▸ Text excerpt:
======

Rooney was married eight times, the first time to screen beauty Ava Gardner. Asked once if he would marry all his eight wives again, he said, "Absolutely. I loved every one of them."
Mickey Rooney
In Memory
Peter Matthiessen
Peter Matthiessen, a rich man's son who rejected a life of ease in favour of physical and spiritual challenges and produced such acclaimed works as "The Snow Leopard" and "At Play in the Fields of the Lord," died Saturday. He was 86.
His publisher Geoff Kloske of Riverhead Books said Matthiessen, who had been diagnosed with leukemia, was ill "for some months." He died at a hospital near his home on Long Island in New York.
Matthiessen helped found The Paris Review, one of the most influential literary magazines, and won National Book Awards for "The Snow Leopard," his spiritual account of the Himalayas, and for "Shadow Country." His new novel, "In Paradise," is scheduled for publication Tuesday.

======

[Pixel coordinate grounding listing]
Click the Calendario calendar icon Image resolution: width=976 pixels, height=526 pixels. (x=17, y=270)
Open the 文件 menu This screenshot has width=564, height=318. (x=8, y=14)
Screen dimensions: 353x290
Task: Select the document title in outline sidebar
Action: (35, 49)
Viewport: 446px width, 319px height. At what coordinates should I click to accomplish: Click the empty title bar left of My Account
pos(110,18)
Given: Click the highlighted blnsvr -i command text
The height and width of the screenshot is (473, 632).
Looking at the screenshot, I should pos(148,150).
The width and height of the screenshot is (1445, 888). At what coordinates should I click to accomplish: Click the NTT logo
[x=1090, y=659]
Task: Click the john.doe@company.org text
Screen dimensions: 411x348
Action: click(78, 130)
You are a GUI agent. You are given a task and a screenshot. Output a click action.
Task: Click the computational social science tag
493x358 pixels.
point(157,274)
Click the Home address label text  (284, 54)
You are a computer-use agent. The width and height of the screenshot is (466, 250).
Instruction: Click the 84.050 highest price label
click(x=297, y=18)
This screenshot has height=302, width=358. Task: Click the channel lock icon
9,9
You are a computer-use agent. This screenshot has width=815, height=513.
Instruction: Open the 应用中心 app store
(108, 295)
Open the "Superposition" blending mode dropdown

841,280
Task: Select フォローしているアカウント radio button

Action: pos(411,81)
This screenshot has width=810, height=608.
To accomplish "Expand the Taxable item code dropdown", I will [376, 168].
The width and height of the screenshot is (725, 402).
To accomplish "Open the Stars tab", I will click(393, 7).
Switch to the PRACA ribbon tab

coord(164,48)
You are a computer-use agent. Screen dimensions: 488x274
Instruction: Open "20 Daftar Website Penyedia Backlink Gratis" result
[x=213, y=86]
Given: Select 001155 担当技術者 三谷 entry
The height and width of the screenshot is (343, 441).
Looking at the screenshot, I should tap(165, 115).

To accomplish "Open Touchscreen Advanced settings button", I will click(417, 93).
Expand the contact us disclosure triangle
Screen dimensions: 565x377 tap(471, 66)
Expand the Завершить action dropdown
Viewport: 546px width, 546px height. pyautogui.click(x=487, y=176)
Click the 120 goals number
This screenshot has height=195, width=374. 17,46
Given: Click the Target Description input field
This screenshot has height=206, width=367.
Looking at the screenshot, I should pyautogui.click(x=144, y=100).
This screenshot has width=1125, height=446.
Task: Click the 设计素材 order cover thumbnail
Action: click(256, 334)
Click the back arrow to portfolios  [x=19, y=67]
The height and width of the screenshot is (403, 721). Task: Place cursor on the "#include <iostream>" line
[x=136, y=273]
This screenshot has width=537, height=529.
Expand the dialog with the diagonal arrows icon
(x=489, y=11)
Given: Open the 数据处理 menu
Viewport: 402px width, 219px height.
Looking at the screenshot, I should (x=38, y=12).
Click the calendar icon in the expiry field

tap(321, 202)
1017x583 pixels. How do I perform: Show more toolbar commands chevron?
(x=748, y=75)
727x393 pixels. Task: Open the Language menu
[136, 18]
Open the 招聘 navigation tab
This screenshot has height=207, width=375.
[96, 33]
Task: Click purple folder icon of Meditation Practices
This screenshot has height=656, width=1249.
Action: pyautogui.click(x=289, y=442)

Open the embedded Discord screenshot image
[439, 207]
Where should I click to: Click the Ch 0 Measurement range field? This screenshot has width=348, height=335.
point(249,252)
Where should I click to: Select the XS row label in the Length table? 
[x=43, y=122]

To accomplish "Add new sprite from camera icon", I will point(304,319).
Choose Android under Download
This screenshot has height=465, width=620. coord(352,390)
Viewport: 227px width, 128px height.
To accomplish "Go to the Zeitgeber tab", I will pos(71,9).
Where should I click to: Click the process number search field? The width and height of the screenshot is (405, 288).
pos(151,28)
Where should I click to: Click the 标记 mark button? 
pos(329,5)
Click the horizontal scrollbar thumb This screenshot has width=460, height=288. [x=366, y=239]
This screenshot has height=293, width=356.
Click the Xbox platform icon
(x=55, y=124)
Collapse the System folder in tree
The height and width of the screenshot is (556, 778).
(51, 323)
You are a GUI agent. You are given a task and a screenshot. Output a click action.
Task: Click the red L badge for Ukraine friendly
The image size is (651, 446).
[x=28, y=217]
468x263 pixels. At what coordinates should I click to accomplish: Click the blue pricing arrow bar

======

▸ Exercises to complete:
1 – According to the In Memory excerpt, what illness had Peter Matthiessen been diagnosed with?
2 – Decide whether each statement agrees with the In Memory excerpt, answering yes or no and quoting the words that settle it: (a) Peter Matthiessen died at his home on Long Island. (b) Mickey Rooney's first wife was Ava Gardner. (c) Matthiessen was 86 when he died.
3 – Retype the part of the In Memory excerpt starting with "Mickey Rooney" and going on through "Saturday. He was 86.".
None of the work here requires the listing.

▸ Answers given:
1 – Leukemia.

2 –
(a) No: "He died at a hospital near his home on Long Island in New York."
(b) Yes: "the first time to screen beauty Ava Gardner"
(c) Yes: "He was 86."

3 –
Mickey Rooney
In Memory
Peter Matthiessen
Peter Matthiessen, a rich man's son who rejected a life of ease in favour of physical and spiritual challenges and produced such acclaimed works as "The Snow Leopard" and "At Play in the Fields of the Lord," died Saturday. He was 86.